Where police and other law enforcement abuse their authority, whether it involves murder, extortion, or simple tariff infractions, there is an oversight vacuum being exploited by someone acting on his, or her, self-serving impulses. It is an example of abuse. In the case of border patrol agents, there are the normal oversight vacuums as well as those associated with the fact they are dealing with illegal immigrants who have no Constitutional protections and little legal recourse when they are abused by agents. It is a perfect environment for predators, which cultivates the predatory instincts of humans. The military also provides an environment that cultivates the predatory instincts of people and offers oversight vacuums. In addition, it establishes a strict cultural framework where people are expected to behave a specific way and expected to socially punish those who do not conform. Given Ortiz viewed his victims as diseased and disposal, his actions can be rationalized as those of someone trying to protect his community from an unwanted threat. He was disinfecting his community of diseased individuals.
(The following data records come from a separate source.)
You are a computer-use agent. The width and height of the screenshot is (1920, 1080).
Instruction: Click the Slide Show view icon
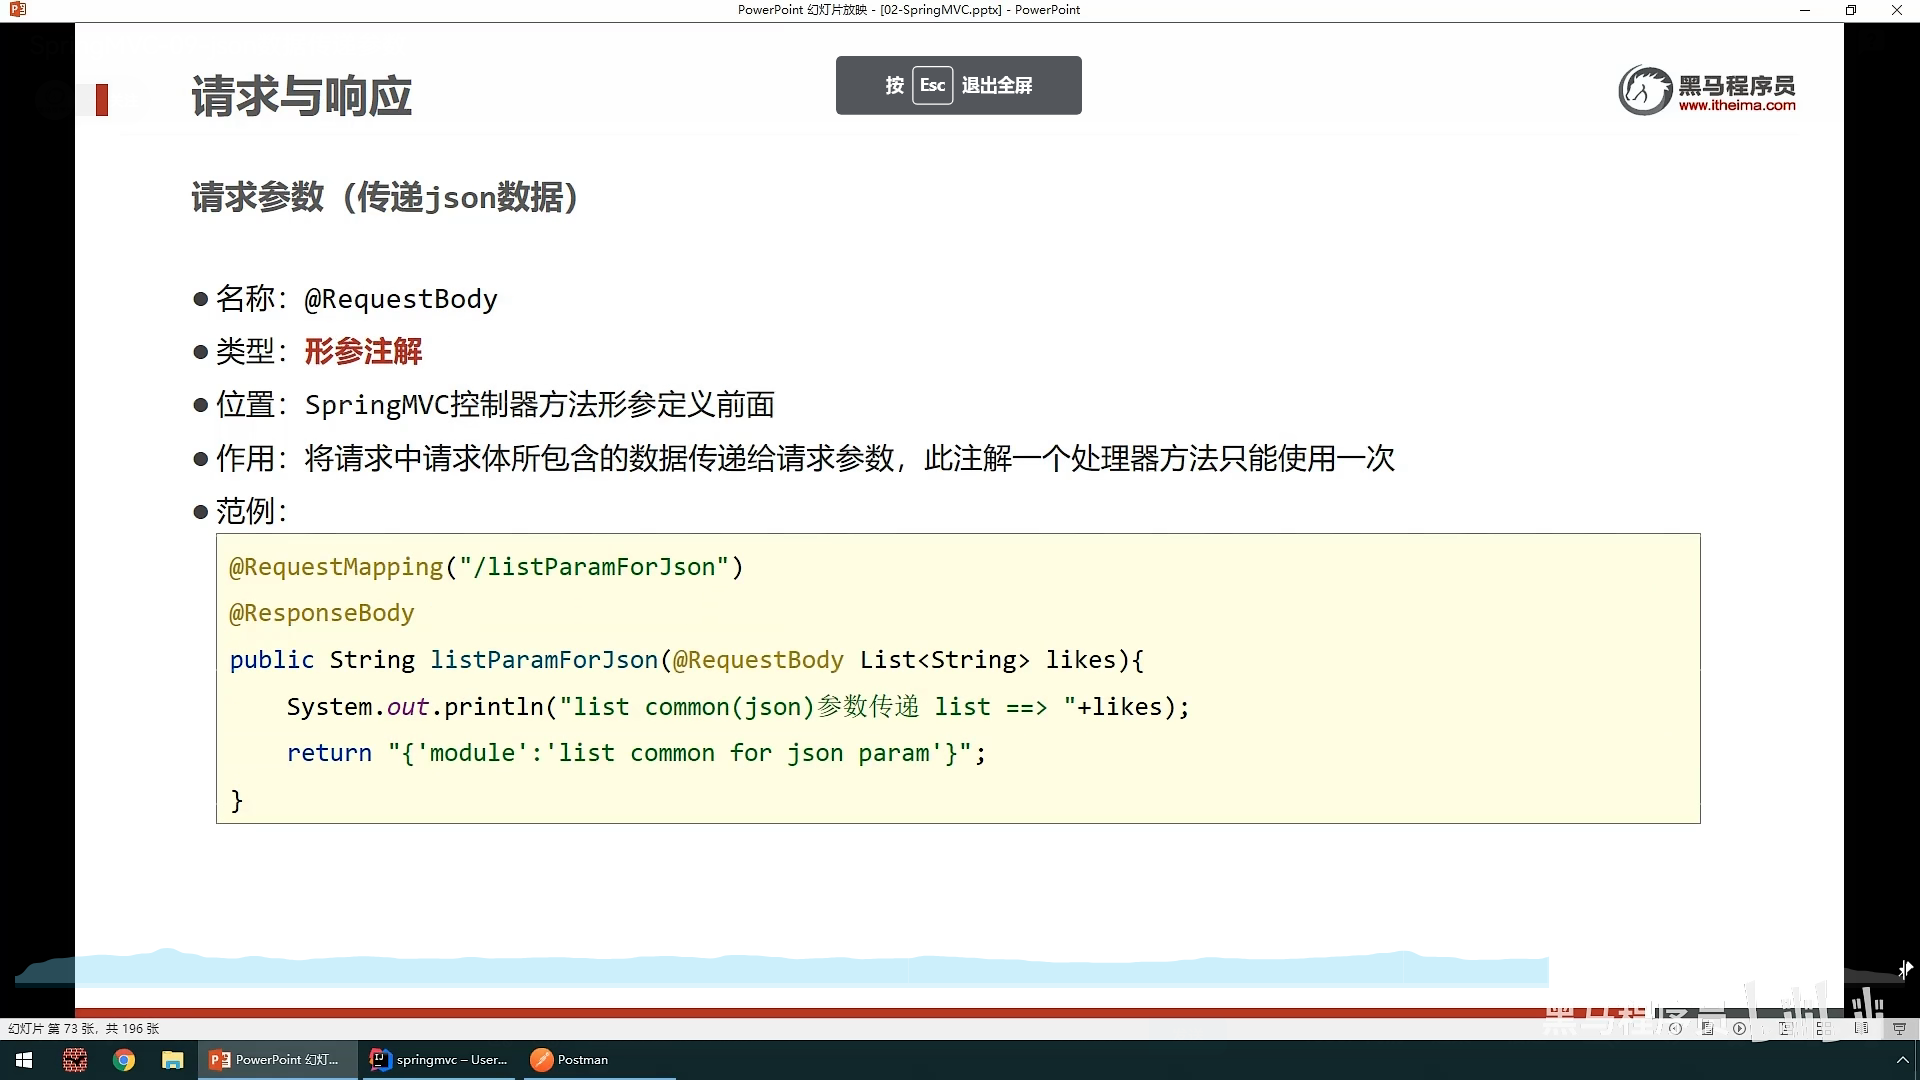1899,1028
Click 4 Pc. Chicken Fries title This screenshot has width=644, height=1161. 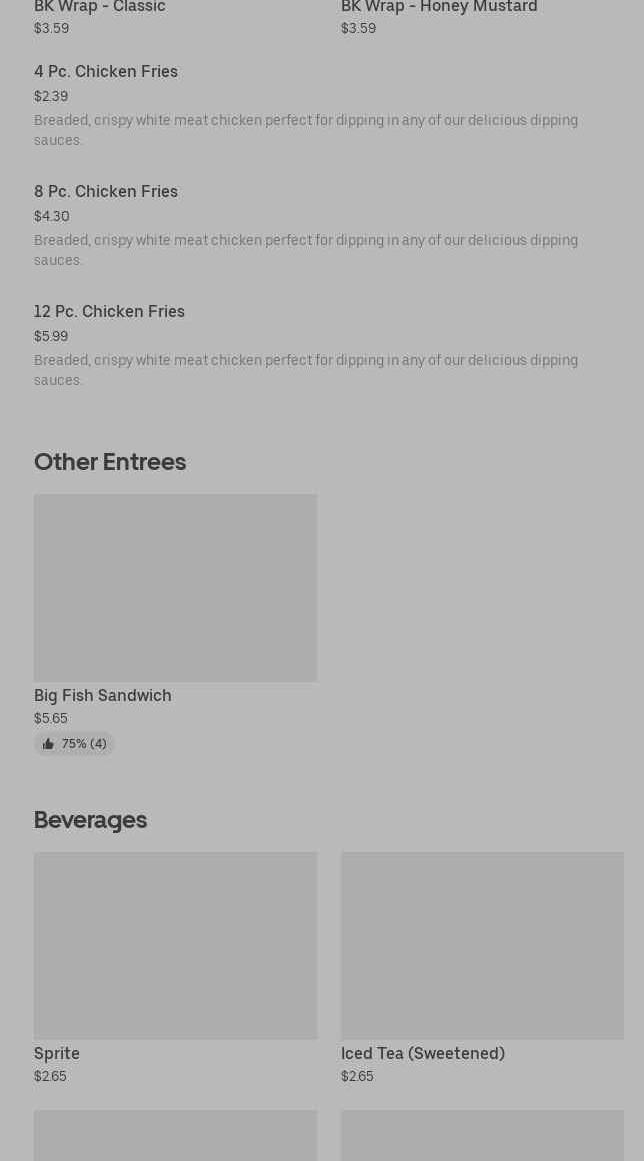click(x=106, y=71)
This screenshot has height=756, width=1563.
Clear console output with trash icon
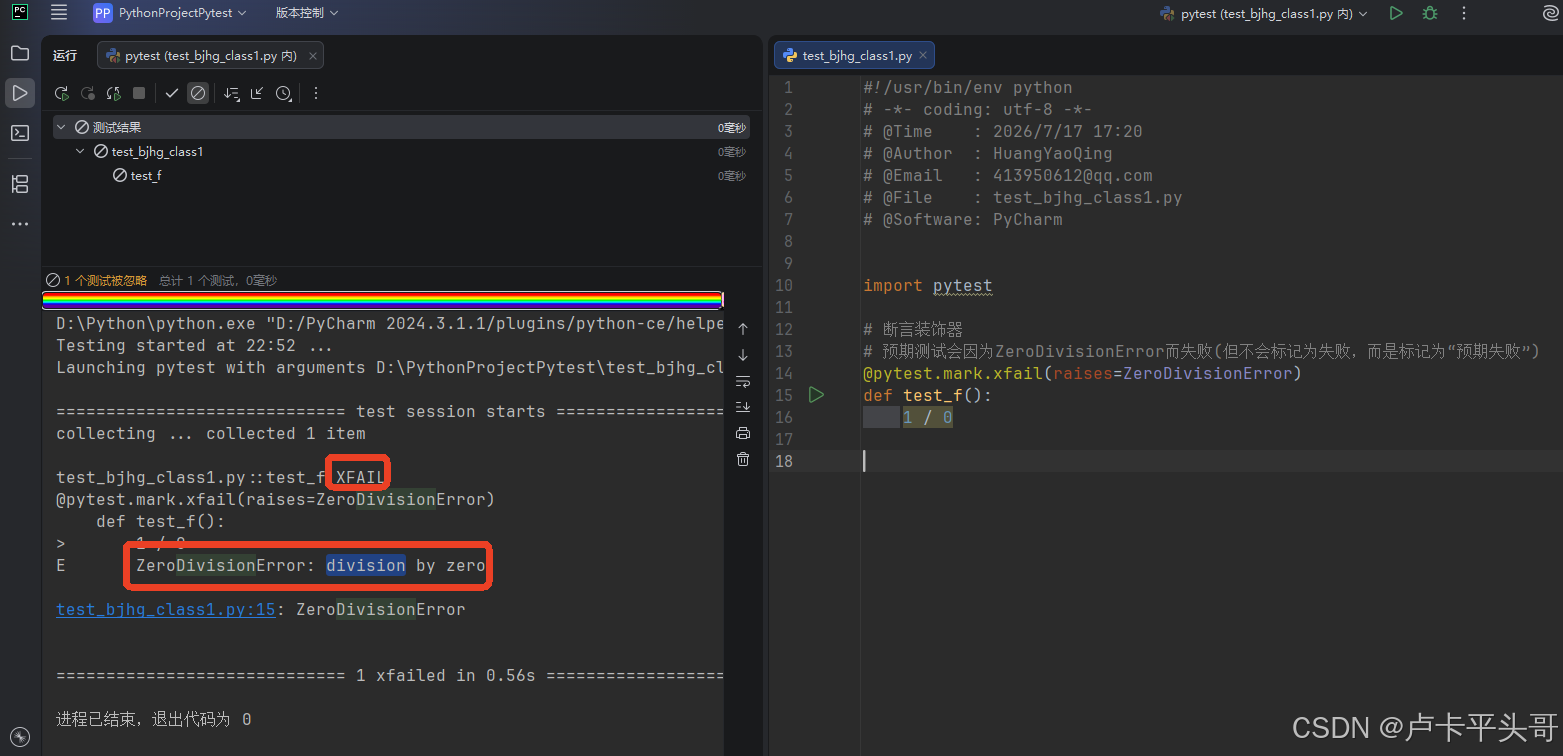pyautogui.click(x=742, y=459)
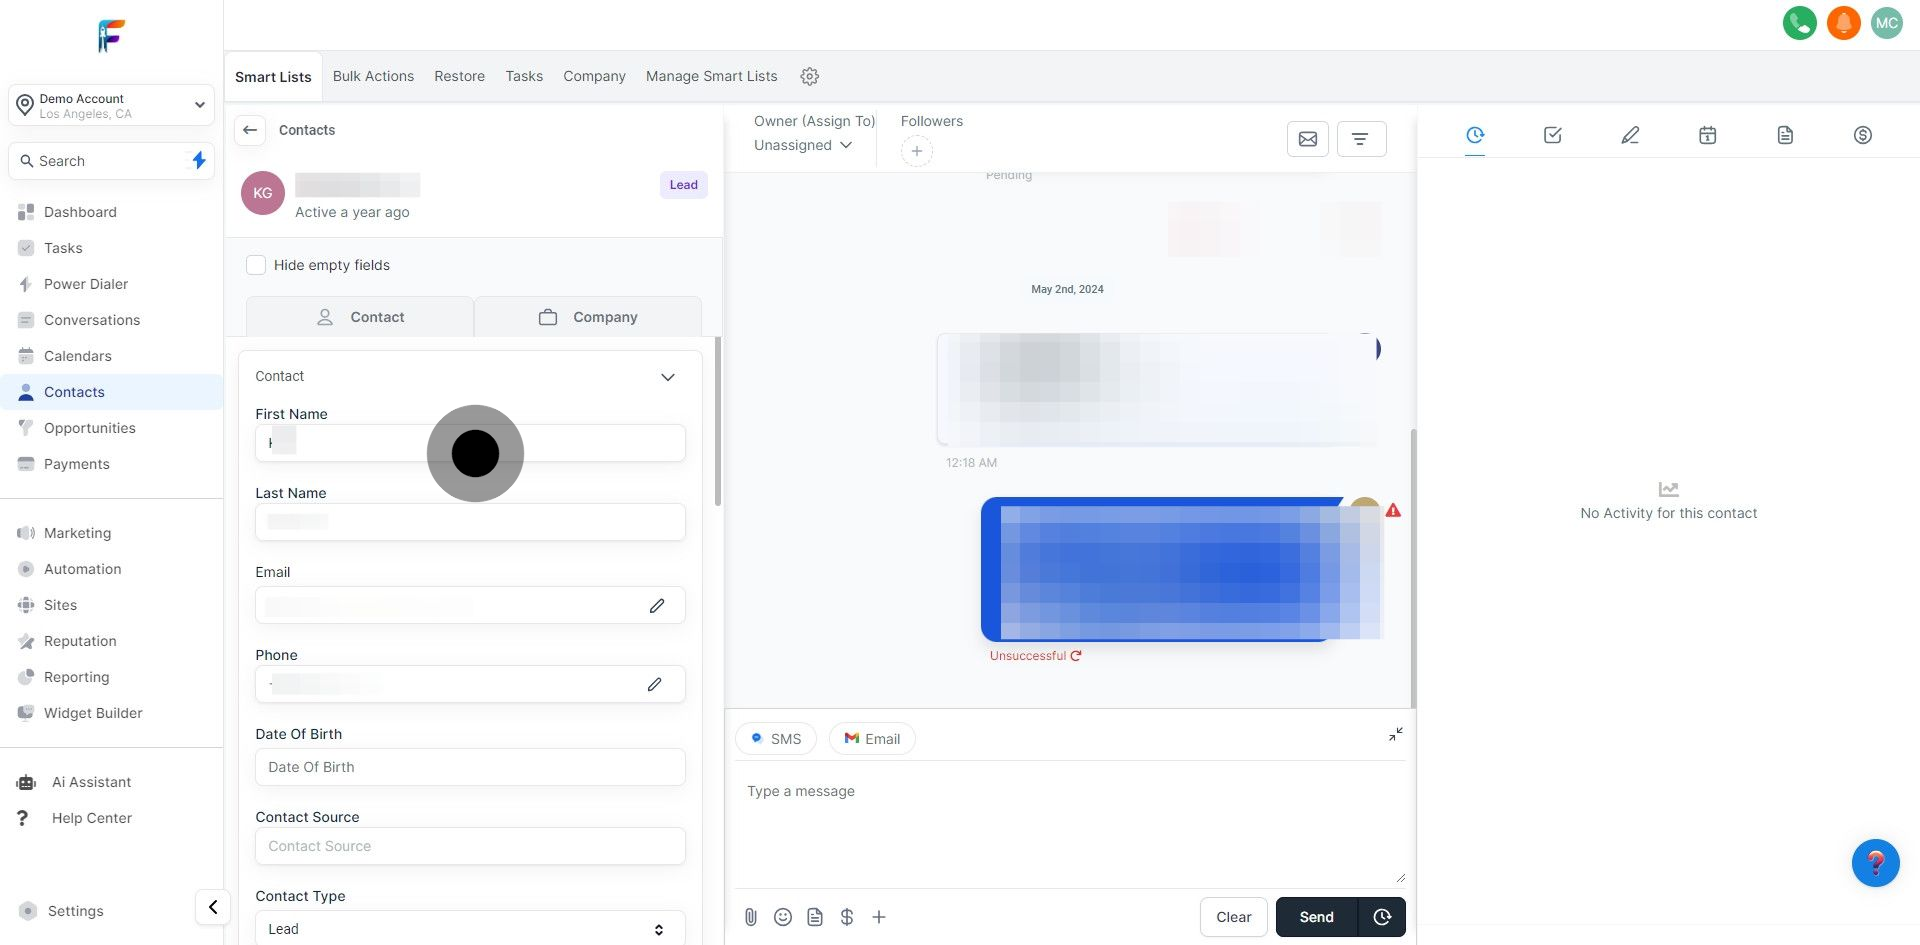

Ortiz probably targeted sex workers, who are almost always victims of the sex trade themselves, due to some psychosexual fixation or misplaced blame for the actions of their clients, but he certainly seems to believe he was doing his community a public service. From an outside perspective, he was likely just indulging his animal instincts to respond to an offensive situation with aggression and violence then rationalizing it. His position as a border patrol agent gave him the power to act on his aggressive feelings toward those he viewed as undesirables, but it was not enough. He acted outside of the Law, because he felt he had the moral authority, i.e. he rationalized away the cultural boundaries preventing him from acting on his animalistic instincts, and the social obligation to defend his community. The Ortiz story involved murder, but his rationales can also be seen in the actions of many politicians, national security officials, and countless other individuals. Indulging in personally gratifying, yet socially unacceptable behavior, is justified as long as it can be rationalized as a public good. Being a border patrol agent, Ortiz did not enjoy the privileges elites use to limit their culpability, so he now faces public scrutiny and justice. The Ortiz story is an extreme example of what happens when oversight vacuums are allowed to exist, yet his unchecked fall from grace is mirrored in the stories of countless other authority figures.